_Task statement_.
Scan the lines below for the word "picker". Copy each line you find it in.

======== Data

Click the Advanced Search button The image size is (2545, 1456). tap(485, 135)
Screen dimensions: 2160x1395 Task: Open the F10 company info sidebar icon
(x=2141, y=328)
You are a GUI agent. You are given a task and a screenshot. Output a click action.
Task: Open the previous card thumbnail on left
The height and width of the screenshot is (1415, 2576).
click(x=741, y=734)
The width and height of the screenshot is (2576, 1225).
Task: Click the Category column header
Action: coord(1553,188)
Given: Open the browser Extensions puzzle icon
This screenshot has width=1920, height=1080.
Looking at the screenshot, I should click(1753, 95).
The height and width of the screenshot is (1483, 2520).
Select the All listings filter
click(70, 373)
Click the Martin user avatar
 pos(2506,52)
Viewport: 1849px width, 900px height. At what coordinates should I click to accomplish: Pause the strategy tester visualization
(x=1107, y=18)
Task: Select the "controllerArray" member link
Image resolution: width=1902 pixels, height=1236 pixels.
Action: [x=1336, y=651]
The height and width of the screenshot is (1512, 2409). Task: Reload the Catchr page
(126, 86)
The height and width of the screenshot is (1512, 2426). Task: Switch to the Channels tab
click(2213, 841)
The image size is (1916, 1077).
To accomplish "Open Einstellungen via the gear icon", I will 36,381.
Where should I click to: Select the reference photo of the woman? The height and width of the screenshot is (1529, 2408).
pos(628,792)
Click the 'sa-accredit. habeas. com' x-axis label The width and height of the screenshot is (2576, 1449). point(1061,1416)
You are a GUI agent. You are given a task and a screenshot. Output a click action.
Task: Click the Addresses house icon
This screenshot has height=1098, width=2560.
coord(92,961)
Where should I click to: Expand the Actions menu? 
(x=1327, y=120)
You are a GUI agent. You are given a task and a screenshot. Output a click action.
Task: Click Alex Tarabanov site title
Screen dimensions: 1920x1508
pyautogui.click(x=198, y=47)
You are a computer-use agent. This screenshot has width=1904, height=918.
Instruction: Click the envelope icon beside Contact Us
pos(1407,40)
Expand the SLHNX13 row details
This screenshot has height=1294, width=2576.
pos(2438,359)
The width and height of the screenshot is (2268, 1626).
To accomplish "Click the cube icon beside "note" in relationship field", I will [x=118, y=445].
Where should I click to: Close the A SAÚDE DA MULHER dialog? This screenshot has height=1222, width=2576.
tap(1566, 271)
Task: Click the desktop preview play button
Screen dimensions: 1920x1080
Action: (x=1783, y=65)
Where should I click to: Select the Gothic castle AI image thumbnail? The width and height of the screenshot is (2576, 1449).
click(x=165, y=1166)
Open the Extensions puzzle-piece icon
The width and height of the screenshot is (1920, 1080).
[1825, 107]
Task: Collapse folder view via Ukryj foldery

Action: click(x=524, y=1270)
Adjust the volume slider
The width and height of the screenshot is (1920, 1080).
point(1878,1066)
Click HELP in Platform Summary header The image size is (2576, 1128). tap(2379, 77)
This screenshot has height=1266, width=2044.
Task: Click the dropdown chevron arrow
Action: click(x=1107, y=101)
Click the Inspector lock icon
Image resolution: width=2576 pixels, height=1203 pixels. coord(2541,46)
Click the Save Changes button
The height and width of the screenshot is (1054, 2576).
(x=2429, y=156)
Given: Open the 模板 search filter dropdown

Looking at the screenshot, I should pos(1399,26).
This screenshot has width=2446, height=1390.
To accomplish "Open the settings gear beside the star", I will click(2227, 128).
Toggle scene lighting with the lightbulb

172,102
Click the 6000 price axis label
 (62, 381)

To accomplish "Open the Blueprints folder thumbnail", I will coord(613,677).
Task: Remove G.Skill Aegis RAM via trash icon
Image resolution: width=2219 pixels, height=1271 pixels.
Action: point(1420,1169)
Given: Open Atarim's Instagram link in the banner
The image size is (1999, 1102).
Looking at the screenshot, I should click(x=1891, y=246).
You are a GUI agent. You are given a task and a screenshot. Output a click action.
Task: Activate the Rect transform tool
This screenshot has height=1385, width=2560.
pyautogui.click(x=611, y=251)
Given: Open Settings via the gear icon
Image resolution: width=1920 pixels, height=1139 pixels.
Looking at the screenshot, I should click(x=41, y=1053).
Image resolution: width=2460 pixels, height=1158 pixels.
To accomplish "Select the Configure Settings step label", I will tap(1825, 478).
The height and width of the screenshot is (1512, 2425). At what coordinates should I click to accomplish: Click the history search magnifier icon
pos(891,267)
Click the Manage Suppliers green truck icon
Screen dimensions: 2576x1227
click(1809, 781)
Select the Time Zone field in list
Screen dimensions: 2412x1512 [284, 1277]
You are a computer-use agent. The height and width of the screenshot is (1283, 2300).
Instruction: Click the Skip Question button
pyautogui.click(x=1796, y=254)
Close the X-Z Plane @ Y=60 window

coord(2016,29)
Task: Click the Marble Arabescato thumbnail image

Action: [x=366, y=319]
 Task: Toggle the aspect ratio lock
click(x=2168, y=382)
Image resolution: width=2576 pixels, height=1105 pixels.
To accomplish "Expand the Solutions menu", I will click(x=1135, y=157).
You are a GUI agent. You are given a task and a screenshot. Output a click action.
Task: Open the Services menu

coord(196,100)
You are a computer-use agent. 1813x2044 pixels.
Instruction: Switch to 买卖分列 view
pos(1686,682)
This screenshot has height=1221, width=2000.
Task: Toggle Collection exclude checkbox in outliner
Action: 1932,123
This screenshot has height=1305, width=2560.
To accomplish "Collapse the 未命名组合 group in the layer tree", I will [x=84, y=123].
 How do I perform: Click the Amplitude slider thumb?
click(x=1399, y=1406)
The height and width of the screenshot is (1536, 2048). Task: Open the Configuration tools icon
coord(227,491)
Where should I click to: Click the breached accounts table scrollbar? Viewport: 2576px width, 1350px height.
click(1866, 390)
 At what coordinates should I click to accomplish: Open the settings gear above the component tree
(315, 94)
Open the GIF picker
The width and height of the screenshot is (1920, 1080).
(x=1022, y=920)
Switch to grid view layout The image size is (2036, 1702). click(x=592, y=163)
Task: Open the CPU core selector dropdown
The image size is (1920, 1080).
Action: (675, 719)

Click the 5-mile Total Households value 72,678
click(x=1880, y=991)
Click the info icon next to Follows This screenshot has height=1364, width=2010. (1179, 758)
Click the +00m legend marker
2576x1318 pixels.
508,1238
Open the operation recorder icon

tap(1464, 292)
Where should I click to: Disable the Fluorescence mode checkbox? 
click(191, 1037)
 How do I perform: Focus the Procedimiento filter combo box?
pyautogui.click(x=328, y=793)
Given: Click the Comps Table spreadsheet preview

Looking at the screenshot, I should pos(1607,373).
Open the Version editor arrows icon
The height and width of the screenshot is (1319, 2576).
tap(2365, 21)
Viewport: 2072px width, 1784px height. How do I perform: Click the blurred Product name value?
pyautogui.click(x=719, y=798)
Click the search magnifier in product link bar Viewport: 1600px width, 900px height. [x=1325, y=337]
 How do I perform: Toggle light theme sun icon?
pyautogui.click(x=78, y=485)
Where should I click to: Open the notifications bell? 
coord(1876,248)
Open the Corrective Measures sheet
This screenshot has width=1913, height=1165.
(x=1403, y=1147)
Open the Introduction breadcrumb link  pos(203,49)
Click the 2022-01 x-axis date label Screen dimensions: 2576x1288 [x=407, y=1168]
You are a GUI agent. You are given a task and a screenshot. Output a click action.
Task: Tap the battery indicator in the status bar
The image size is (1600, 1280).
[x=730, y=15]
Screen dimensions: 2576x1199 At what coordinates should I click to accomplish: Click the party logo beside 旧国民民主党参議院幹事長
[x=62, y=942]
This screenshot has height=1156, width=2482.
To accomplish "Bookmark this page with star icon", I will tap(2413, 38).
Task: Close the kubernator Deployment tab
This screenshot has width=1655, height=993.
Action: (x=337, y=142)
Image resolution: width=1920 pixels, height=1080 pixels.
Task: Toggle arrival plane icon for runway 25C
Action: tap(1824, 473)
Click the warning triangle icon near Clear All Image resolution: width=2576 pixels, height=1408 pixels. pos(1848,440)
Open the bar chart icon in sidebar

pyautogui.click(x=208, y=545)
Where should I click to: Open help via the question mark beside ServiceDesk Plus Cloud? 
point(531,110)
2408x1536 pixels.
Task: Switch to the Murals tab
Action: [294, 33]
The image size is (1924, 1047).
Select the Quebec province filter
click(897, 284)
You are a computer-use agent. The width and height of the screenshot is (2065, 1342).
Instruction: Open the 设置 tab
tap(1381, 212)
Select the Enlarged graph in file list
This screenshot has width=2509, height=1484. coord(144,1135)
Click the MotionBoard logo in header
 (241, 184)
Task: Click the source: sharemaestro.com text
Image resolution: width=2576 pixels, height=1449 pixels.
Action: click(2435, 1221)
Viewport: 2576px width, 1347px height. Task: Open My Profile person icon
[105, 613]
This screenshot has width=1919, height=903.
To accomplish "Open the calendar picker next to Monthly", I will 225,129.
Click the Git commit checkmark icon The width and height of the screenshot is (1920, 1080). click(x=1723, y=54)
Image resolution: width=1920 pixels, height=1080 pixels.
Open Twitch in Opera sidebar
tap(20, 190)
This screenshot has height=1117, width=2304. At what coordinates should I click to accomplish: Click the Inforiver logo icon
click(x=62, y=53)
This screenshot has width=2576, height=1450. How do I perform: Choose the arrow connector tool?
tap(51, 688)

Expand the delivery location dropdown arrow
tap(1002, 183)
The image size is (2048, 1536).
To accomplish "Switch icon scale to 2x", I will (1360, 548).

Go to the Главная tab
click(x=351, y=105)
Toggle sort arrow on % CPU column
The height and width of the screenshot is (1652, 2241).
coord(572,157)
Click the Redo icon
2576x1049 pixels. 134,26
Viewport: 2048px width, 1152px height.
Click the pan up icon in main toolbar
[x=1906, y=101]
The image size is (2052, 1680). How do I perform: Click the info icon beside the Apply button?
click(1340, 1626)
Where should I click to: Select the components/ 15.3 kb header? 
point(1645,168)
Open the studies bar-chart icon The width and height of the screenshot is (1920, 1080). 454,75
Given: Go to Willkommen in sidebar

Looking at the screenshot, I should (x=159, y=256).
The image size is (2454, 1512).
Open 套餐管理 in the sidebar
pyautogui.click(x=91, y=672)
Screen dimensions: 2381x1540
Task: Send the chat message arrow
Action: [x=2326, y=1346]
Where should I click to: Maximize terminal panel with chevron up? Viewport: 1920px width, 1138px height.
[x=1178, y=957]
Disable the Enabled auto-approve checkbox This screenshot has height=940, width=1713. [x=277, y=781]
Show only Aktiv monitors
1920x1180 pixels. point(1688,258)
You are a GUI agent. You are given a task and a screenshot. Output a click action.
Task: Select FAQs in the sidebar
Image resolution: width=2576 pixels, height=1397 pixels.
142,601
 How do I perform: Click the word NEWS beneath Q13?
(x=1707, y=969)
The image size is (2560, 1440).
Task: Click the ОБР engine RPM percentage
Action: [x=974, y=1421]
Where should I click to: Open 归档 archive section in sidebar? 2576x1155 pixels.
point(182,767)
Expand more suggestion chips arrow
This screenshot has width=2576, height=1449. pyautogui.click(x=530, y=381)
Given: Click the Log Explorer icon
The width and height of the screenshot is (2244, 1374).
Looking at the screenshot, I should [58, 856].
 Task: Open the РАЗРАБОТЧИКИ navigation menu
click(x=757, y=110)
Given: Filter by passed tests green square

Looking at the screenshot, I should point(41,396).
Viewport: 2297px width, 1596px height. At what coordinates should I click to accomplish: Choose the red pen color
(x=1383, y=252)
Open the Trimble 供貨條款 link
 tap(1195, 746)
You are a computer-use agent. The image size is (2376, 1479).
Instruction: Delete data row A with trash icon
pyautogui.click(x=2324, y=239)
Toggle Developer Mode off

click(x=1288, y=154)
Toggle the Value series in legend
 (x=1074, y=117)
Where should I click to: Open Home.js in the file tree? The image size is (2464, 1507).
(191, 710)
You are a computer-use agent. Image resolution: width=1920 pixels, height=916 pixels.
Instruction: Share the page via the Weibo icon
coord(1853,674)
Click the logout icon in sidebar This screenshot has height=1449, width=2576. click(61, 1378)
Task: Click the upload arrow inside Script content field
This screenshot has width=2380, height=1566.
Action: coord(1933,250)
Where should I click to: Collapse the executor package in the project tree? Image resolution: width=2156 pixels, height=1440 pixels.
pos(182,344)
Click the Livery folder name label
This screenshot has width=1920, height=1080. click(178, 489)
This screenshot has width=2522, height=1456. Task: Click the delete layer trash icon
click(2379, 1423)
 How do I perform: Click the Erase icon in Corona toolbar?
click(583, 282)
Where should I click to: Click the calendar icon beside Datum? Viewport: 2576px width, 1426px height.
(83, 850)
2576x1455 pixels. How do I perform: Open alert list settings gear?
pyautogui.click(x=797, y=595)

================

_Response to the exercise_.
Open the GIF picker
To accomplish "Open the calendar picker next to Monthly", I will 225,129.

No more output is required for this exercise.